◆ TEXT UNDER STUDY ◆
__________________________________________________

How to cultivate purpose
For some, this idea may feel reassuring—you already have a sense of purpose but haven’t fully used it to guide your decisions. For others, it may feel uncertain, especially if you don’t feel clear about your purpose, you may be wondering what this all means for you.
The good news is that purpose can grow and evolve over time. Research points to a few practices that can help. At the heart of each of these practices is reflection.
1. Reconnect with your purpose as a parent. Parenting often asks us to keep showing up through uncertainty, stress, and moments when progress is hard to see. When challenges pile up, it’s natural to question ourselves and lose touch with the deeper meaning behind our efforts. Taking the time to pause and reflect on our role as parents—and the hopes we have for our children—can help us reconnect with that deeper sense of purpose and stay invested even when things feel difficult.
2. Create a plan for your life. It’s easy to move through life on autopilot, simply trying to get through the day amidst competing demands of work and family. Making space to reflect on our values, identify our goals, and create a plan for how we will pursue those goals can be especially meaningful when we feel disconnected from a sense of purpose. These steps help us realign our lives with what matters most in a way that feels more manageable.

__________________________________________________

(Data pulled from a collection)
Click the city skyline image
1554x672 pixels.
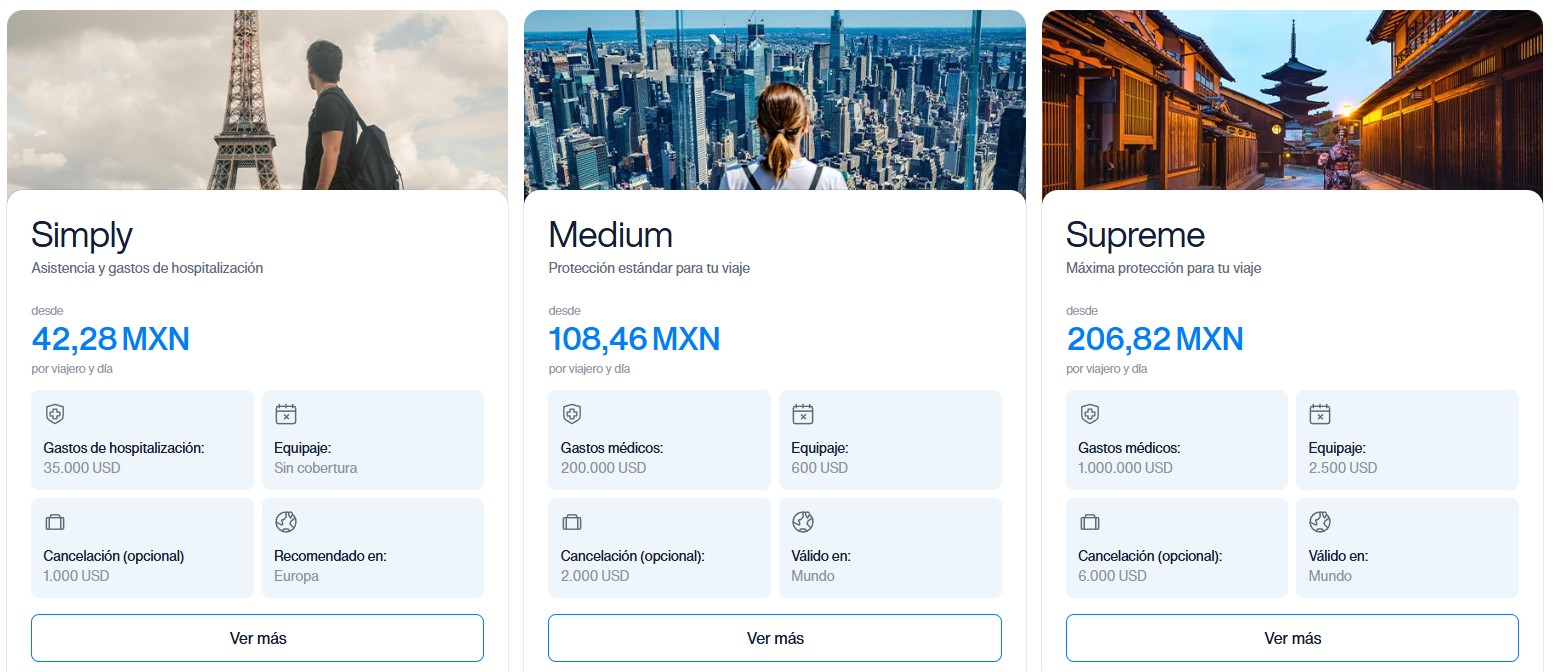[775, 100]
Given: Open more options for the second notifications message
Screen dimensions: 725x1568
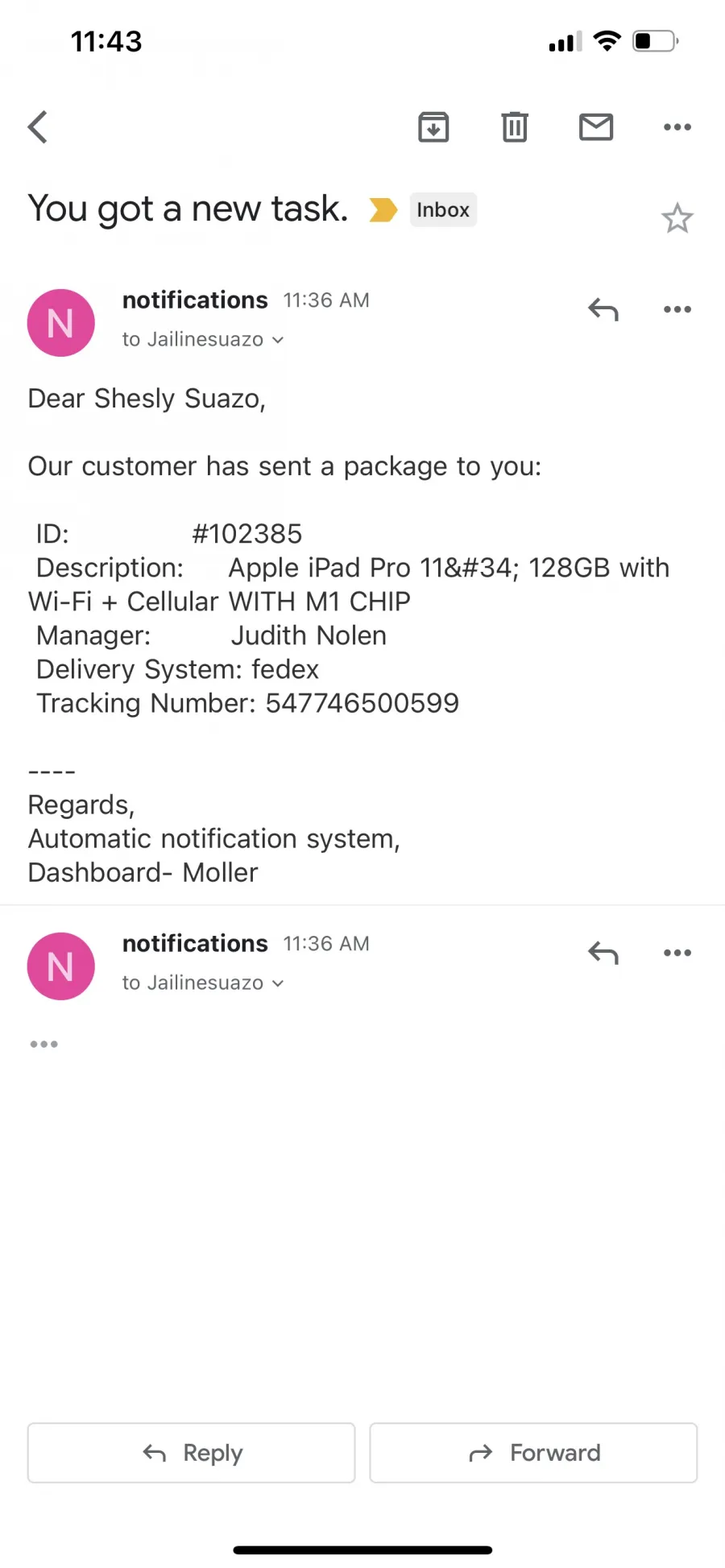Looking at the screenshot, I should (x=677, y=953).
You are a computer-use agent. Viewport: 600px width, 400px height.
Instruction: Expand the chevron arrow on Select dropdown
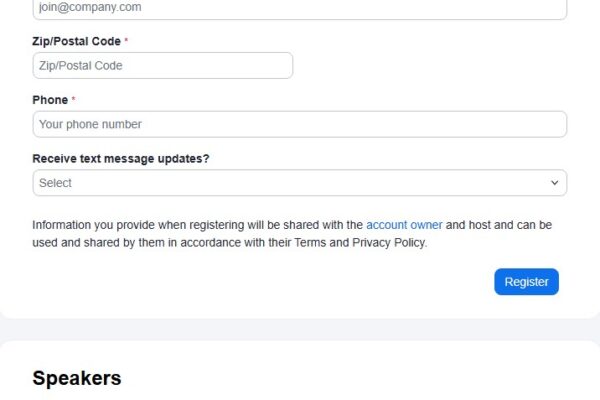(x=555, y=183)
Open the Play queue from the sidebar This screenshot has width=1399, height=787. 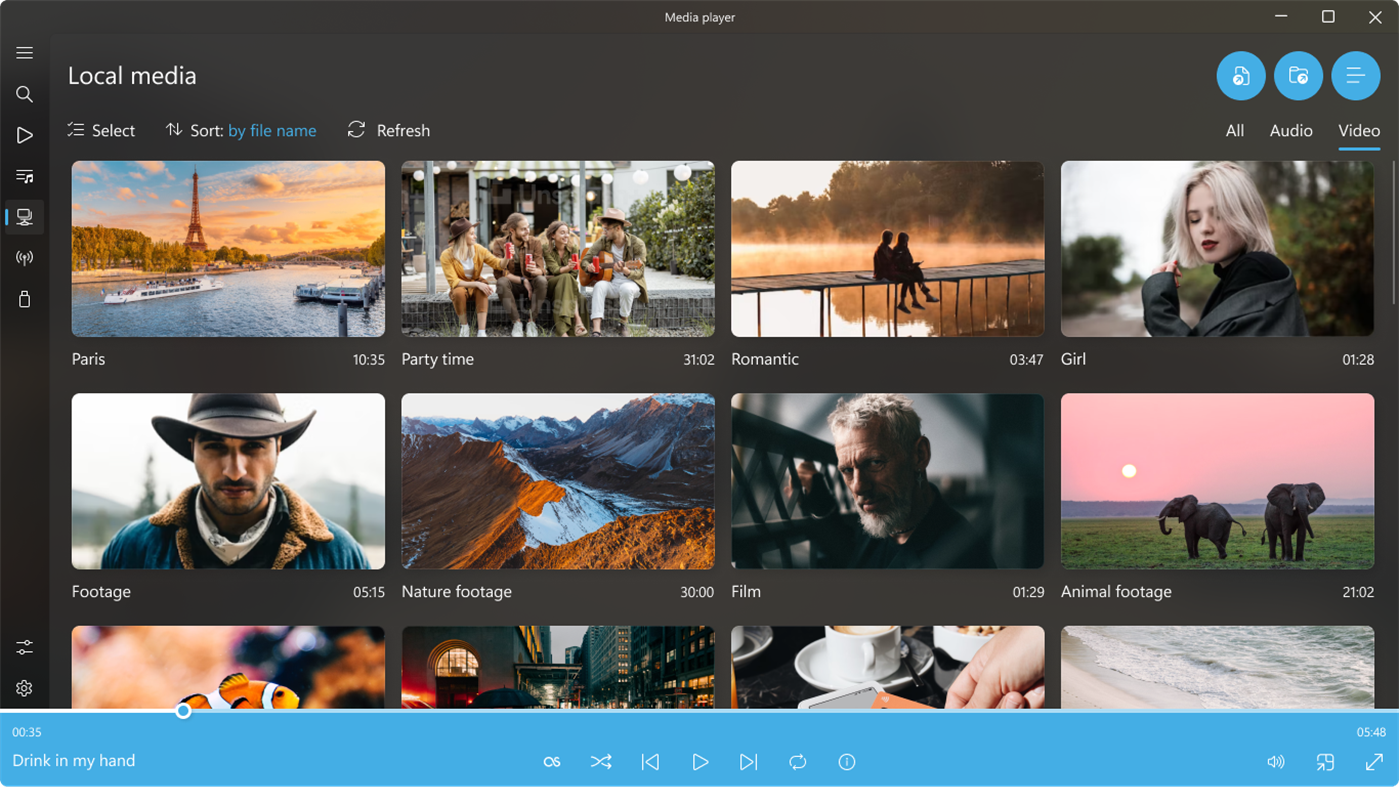click(x=24, y=134)
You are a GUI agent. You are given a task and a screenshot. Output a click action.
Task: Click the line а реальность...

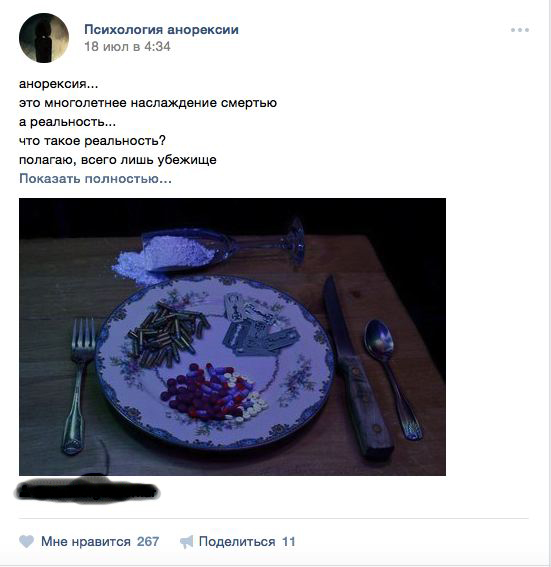point(67,122)
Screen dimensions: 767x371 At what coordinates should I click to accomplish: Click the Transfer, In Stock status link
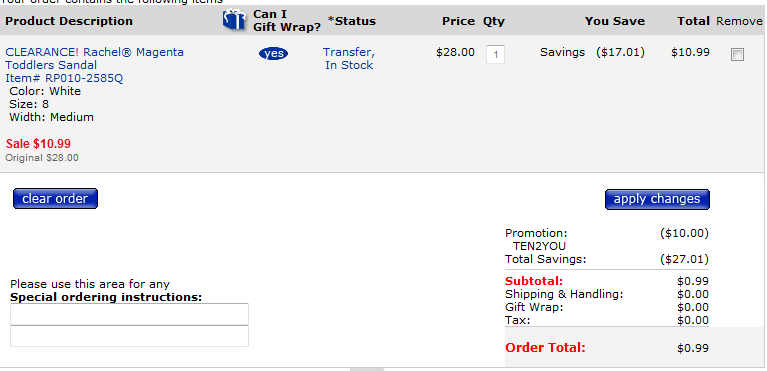349,58
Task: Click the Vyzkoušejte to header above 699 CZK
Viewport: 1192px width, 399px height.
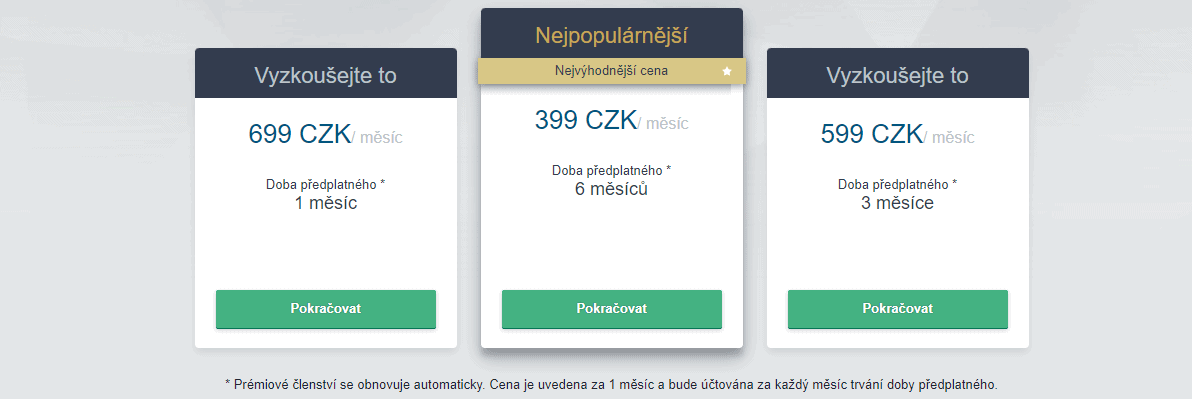Action: click(x=325, y=76)
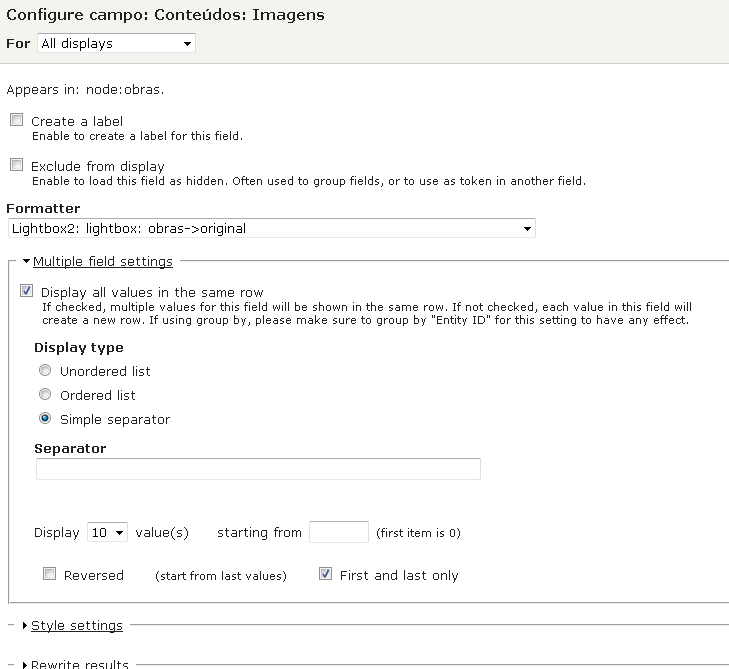Viewport: 729px width, 669px height.
Task: Open Formatter Lightbox2 dropdown
Action: (x=272, y=229)
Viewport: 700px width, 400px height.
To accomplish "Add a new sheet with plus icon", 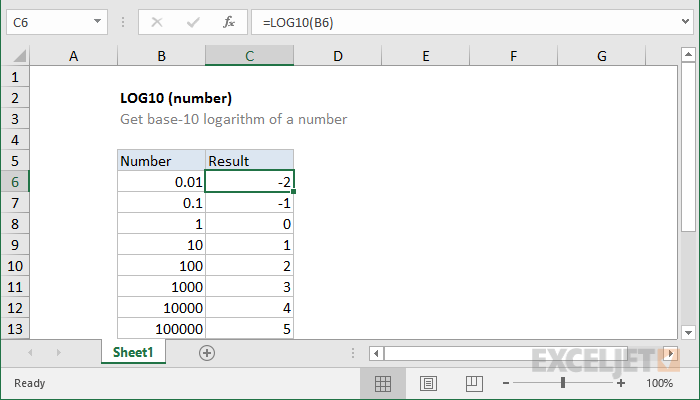I will click(x=207, y=353).
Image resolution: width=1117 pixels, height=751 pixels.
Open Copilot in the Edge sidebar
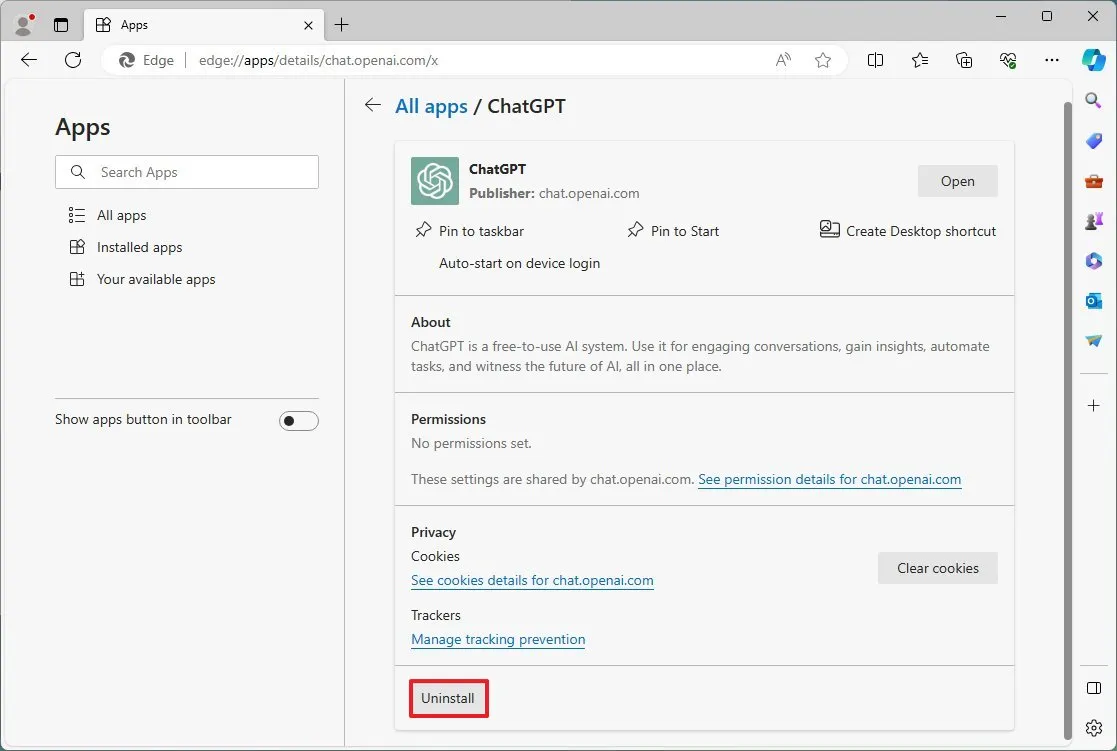tap(1093, 60)
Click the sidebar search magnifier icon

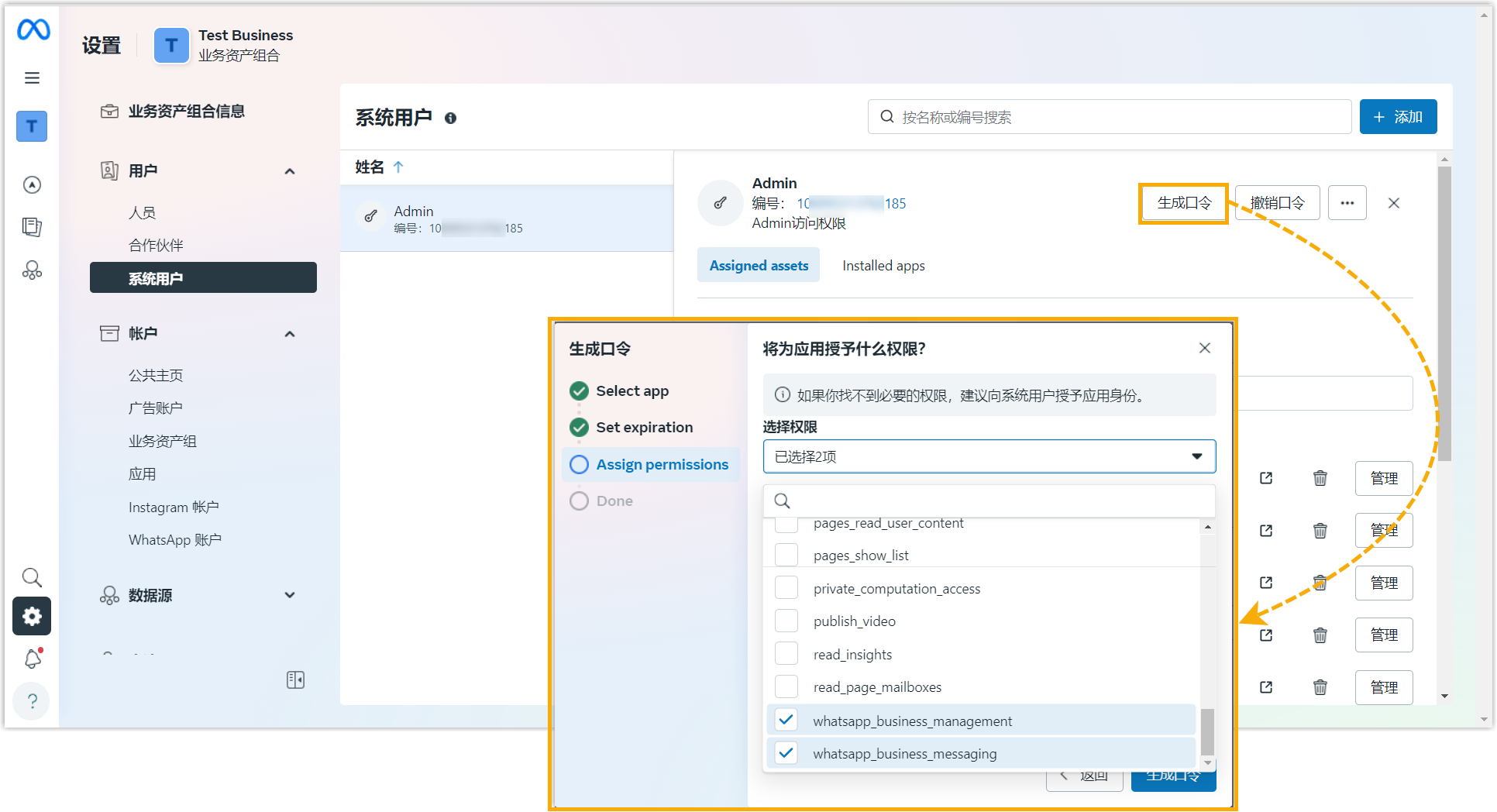point(32,577)
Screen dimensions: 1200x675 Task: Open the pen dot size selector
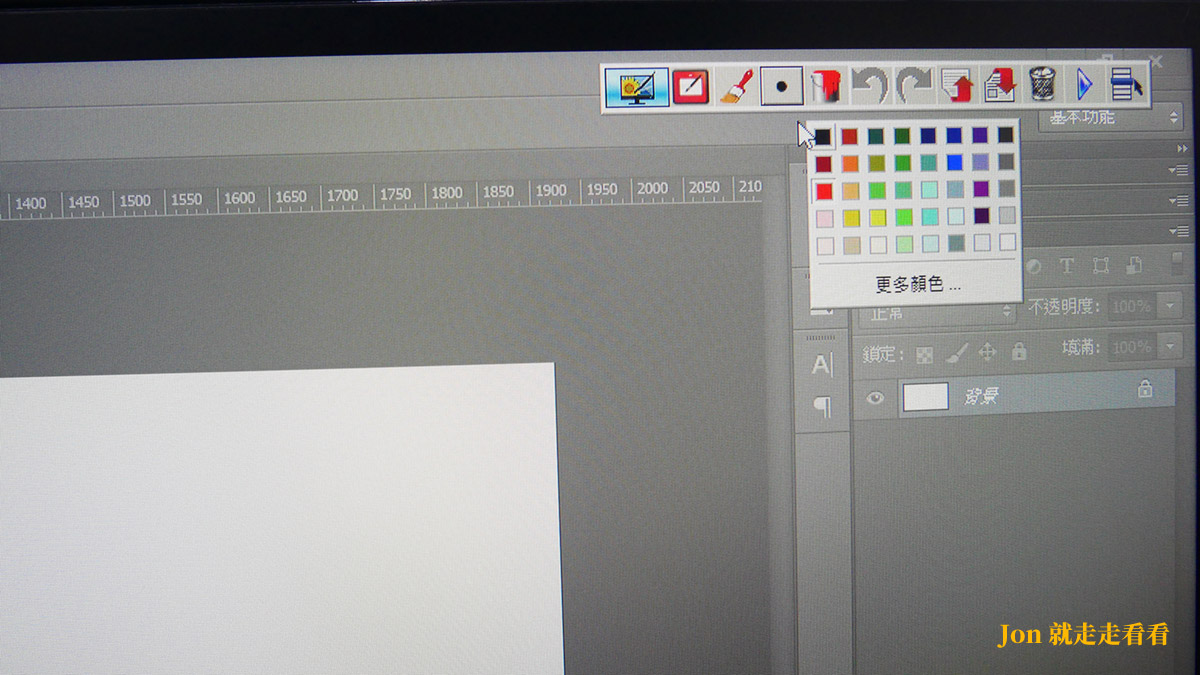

__________________________________________________

◆ BRIEF 1 ◆
Can you return the part of the passage on cultivating purpose that opens with the words "How to cultivate" and closes with "practices is reflection."?
◆ BRIEF 2 ◆
Do these statements agree with the passage on cultivating purpose? Answer yes or no for each, quoting the words that decide it.
(a) Reflection lies at the heart of each practice the passage describes.
(b) Purpose stays fixed and cannot change over time.
(c) Creating a plan for your life involves reflecting on your values.
◆ BRIEF 3 ◆
Answer these questions from the passage on cultivating purpose:
(a) What can purpose do over time?
(b) What three things does parenting often ask us to keep showing up through?
(c) What is the second practice the passage lists?
These records are separate material and have nothing to do with the text above them.

◆ RESPONSE 1 ◆
How to cultivate purpose
For some, this idea may feel reassuring—you already have a sense of purpose but haven’t fully used it to guide your decisions. For others, it may feel uncertain, especially if you don’t feel clear about your purpose, you may be wondering what this all means for you.
The good news is that purpose can grow and evolve over time. Research points to a few practices that can help. At the heart of each of these practices is reflection.

◆ RESPONSE 2 ◆
(a) Yes: "At the heart of each of these practices is reflection."
(b) No: "purpose can grow and evolve over time."
(c) Yes: "Making space to reflect on our values, identify our goals, and create a plan for how we will pursue those goals"

◆ RESPONSE 3 ◆
(a) It can grow and evolve.
(b) Uncertainty, stress, and moments when progress is hard to see.
(c) Create a plan for your life.